ASSIGNMENT: Consider the listing below. Extract exactly the lines from the line containing "You are a computer-use agent." to the line containing "Instruction: Search pages with magnifier icon", both included.

DATA IN THIS EXERCISE:
-----
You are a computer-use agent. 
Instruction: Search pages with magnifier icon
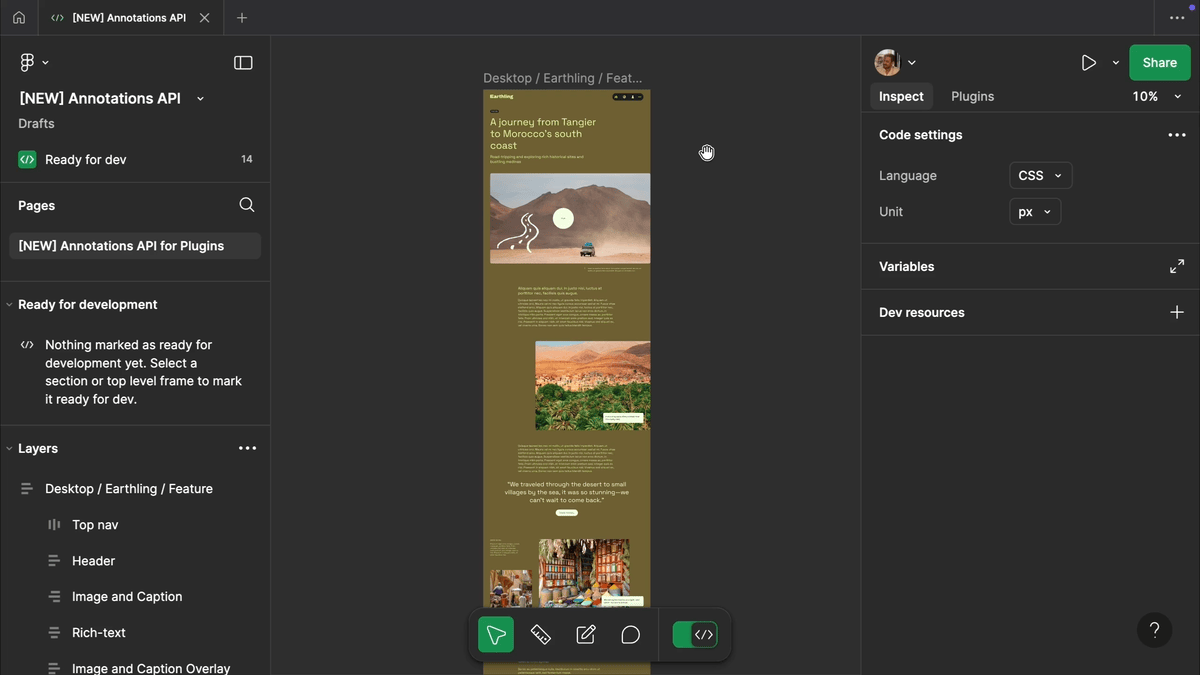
-----
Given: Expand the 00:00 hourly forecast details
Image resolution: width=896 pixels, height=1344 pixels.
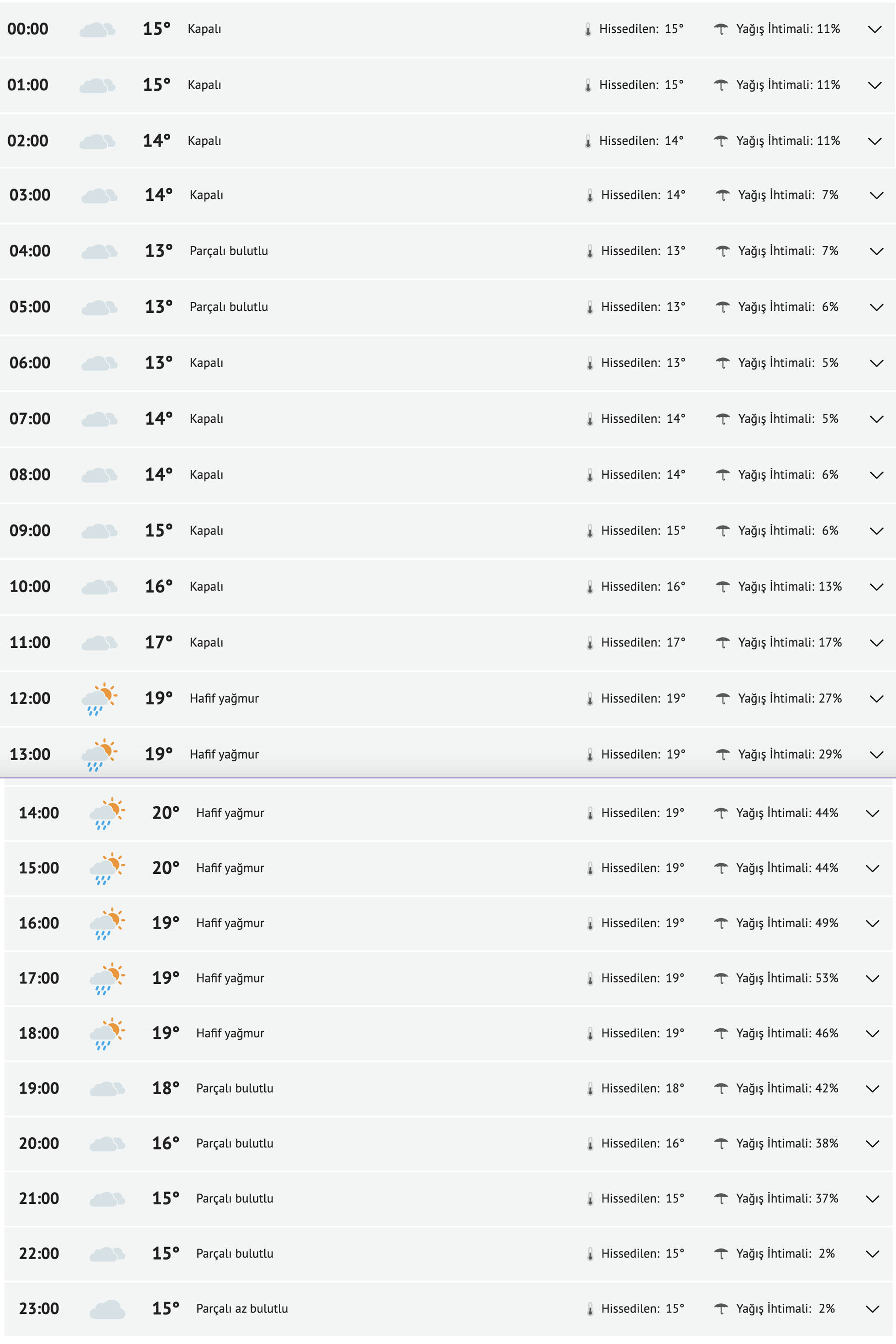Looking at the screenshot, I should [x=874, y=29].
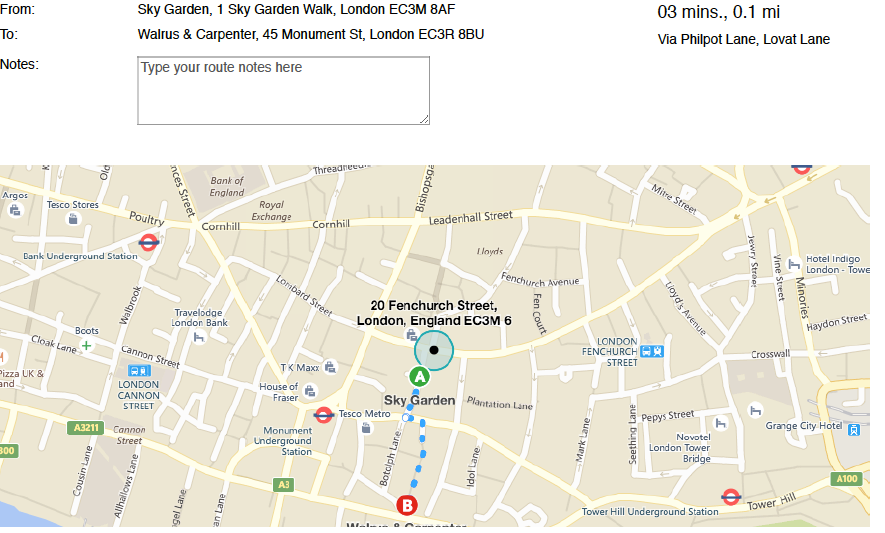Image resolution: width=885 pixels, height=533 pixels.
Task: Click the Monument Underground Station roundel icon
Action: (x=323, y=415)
-----
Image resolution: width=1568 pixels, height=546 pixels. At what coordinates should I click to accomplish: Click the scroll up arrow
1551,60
-----
TASK OUTPUT:
You are a computer-use agent. 
Instruction: Search pages with magnifier icon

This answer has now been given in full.